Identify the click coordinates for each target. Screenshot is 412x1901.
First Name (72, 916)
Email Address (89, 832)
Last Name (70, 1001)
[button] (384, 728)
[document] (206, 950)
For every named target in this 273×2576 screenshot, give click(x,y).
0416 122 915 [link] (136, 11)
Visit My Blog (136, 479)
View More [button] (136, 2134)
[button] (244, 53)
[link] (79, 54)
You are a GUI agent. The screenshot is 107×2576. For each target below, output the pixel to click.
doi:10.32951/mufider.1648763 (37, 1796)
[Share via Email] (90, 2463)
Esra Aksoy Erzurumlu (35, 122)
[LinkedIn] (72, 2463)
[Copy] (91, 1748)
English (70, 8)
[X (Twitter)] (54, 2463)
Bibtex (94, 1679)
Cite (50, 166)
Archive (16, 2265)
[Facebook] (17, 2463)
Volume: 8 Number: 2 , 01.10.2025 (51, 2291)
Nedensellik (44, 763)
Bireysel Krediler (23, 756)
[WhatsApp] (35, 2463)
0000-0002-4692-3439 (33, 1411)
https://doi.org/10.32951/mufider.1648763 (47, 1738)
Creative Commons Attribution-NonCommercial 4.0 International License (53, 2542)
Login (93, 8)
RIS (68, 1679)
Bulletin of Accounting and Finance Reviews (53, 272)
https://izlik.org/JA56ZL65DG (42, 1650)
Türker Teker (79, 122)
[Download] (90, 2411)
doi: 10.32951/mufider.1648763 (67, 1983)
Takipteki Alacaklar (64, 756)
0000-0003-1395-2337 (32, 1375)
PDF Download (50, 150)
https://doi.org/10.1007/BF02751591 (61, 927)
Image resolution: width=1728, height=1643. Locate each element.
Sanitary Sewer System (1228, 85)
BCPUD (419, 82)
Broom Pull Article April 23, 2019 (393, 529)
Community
+++
_Task prompt_. Count, in the records above, the lines that contain the word "target"; the answer is that number alone.

_Answer to this problem_. 3